== Segment start ==

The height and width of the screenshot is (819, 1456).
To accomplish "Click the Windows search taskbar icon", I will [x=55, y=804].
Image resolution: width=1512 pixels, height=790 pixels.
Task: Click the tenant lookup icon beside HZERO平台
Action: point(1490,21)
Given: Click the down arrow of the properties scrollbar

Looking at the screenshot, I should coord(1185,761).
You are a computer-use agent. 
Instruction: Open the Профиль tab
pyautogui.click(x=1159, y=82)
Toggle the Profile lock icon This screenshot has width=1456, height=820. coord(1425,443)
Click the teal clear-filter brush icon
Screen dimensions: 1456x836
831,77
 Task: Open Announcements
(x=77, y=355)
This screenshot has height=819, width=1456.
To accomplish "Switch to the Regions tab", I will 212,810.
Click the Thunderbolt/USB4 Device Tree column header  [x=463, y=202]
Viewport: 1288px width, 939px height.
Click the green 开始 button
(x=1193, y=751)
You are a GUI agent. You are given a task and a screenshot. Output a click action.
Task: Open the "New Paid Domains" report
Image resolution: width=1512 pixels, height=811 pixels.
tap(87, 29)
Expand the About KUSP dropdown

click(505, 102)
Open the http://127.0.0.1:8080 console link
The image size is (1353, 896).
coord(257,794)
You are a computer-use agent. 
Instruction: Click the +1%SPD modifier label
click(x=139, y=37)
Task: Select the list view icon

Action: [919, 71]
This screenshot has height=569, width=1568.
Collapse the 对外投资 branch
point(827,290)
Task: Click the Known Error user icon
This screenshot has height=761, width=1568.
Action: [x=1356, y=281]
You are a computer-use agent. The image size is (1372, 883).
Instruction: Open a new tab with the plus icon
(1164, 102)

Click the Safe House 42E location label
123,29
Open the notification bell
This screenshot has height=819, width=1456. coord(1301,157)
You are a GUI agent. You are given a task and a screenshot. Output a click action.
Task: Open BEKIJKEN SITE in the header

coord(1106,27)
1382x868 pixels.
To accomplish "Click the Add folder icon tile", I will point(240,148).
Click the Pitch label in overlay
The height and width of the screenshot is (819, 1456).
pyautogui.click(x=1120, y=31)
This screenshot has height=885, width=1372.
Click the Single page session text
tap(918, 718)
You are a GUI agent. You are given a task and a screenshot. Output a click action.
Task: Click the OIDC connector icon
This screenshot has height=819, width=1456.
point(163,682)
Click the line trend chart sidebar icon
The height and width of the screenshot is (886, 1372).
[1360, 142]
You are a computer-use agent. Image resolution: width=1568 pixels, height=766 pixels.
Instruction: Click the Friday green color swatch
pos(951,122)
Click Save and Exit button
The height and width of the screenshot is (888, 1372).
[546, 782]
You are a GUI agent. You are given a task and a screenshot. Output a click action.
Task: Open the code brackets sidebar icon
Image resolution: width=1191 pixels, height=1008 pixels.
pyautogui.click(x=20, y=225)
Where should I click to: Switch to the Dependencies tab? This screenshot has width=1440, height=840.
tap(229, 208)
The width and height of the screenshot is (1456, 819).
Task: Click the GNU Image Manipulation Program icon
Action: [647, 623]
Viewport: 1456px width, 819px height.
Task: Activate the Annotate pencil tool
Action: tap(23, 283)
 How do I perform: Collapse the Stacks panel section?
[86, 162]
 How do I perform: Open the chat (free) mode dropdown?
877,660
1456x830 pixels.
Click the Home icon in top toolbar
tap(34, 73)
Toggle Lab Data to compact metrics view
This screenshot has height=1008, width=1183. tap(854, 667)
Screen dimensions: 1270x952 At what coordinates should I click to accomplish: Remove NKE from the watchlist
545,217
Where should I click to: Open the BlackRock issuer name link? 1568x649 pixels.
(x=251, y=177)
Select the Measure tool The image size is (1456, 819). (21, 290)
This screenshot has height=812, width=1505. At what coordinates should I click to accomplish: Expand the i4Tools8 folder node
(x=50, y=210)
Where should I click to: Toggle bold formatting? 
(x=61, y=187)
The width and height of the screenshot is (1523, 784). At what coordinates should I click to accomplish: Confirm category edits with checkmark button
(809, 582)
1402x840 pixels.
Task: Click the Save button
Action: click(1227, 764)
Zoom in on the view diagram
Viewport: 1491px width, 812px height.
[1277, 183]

== Segment end ==

[Task]: Which lines above contain the word "sidebar"? Copy each of them.

[Your solution]:
Click the line trend chart sidebar icon
Task: Open the code brackets sidebar icon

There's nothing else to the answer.